Describe Markov chains?

Describe Markov chains?

ref: https://towardsdatascience.com/introduction-to-markov-chains-50da3645a50d

A Markovian Chain is a stochastic process that follows the Markovian property: Given the present, the past is irrelevant to know what will happen in the future.

In other words, when applying the rule of total probability and conditioning on previous events, you drop everything that has happened in the past as long as you know what has happened in the present. This reasoning is useful in many applications such as random walks, queueing theory and certain state-based transition processes that can be used in robotic systems.

I talked to a girl the other day about this. She said the most practical applications in real life sometimes is in relationships. When you meet a possible soul-mate (girlfriend/boyfriend), the only thing you should have in mind is the present to take decisions of the future, since getting to know the other persons past (or your own past) can sometimes be painful for both! (then again we’re both young and foolish so we have a bias)

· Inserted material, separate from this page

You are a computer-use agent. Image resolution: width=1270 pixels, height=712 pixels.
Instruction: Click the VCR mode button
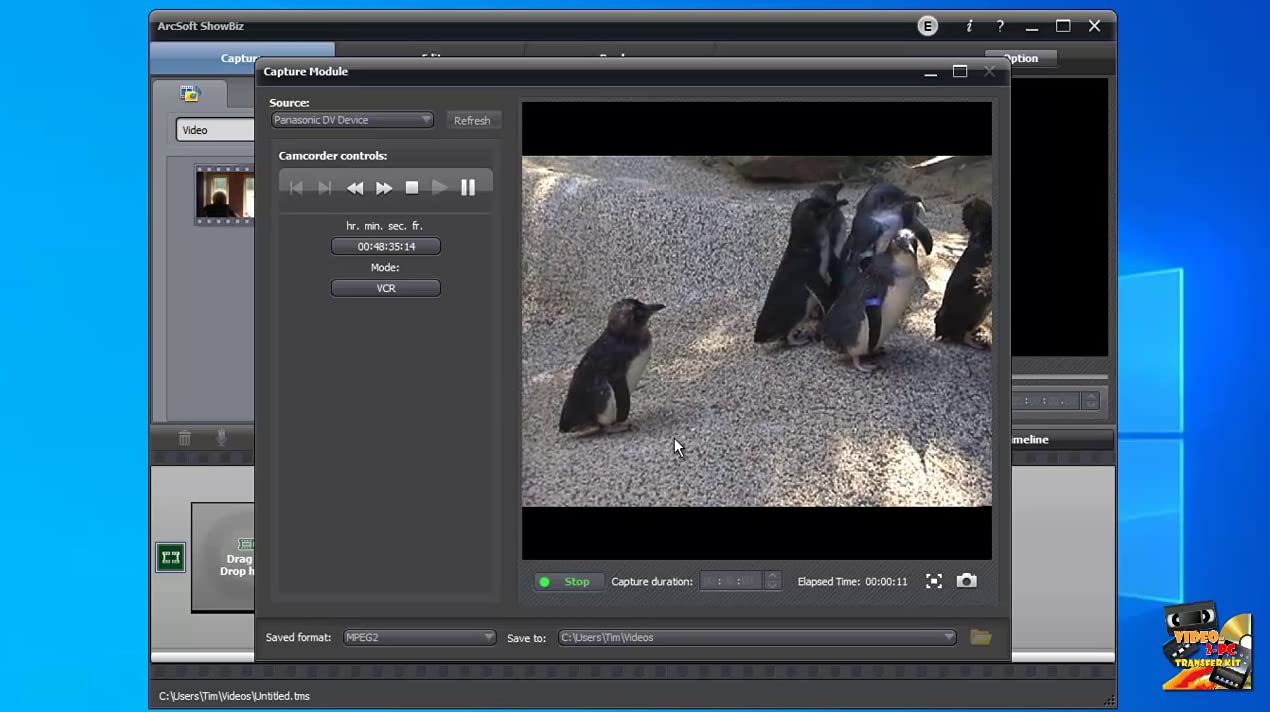[385, 288]
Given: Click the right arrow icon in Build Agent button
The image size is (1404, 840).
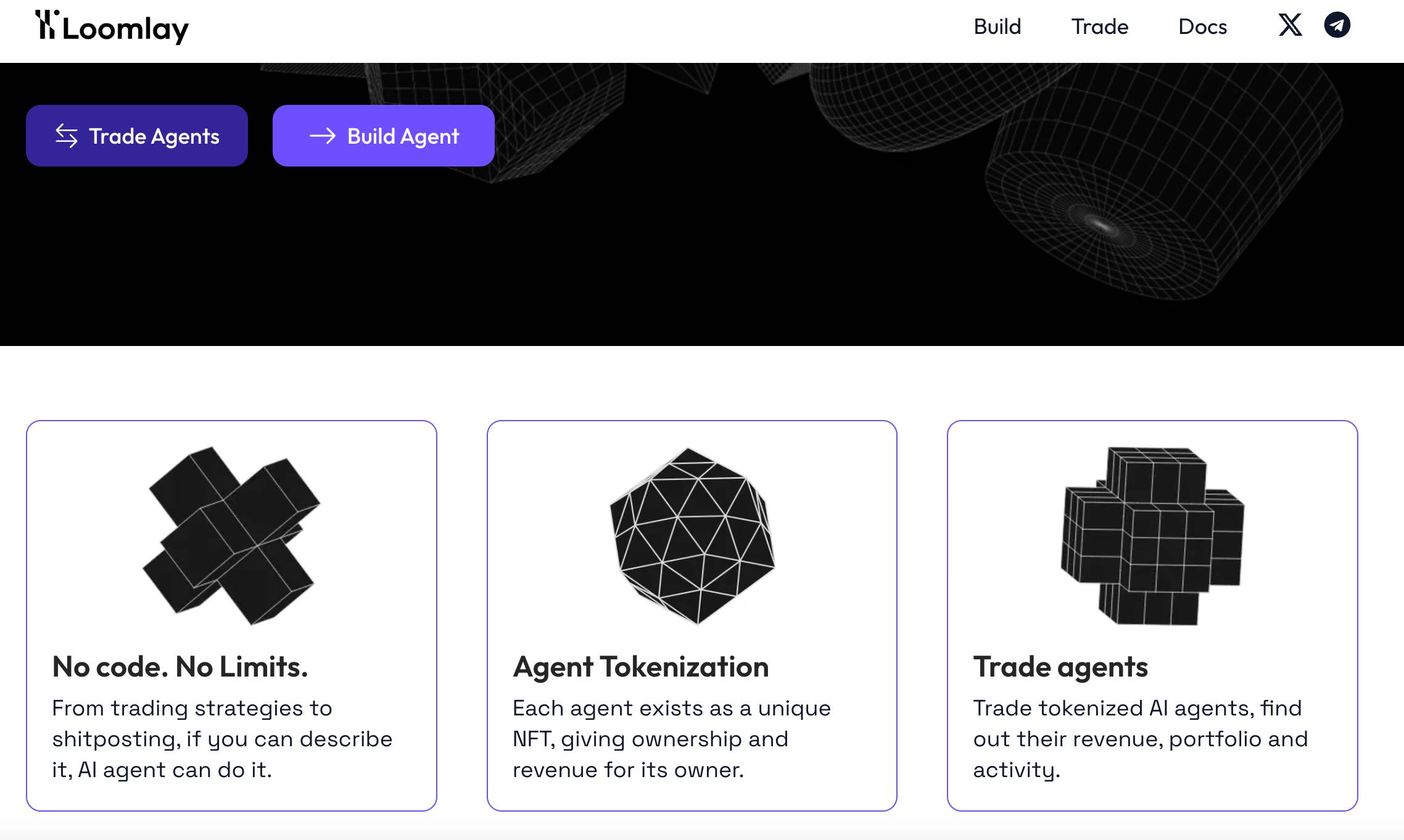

A more logical example is the memoryless property for the casino fans over there who like to play roulette. No matter how many times, the color red has appeared in a row, your next best bet is still 1/2 and 1/2 for red and black colors, given that you assume that the mechanical properties of the wheel are regular and there are no rigged predictable forces induced by the wheel turner. Without the Markovian property, people would be inclined to keep betting on red, thinking they’d be more likely to win.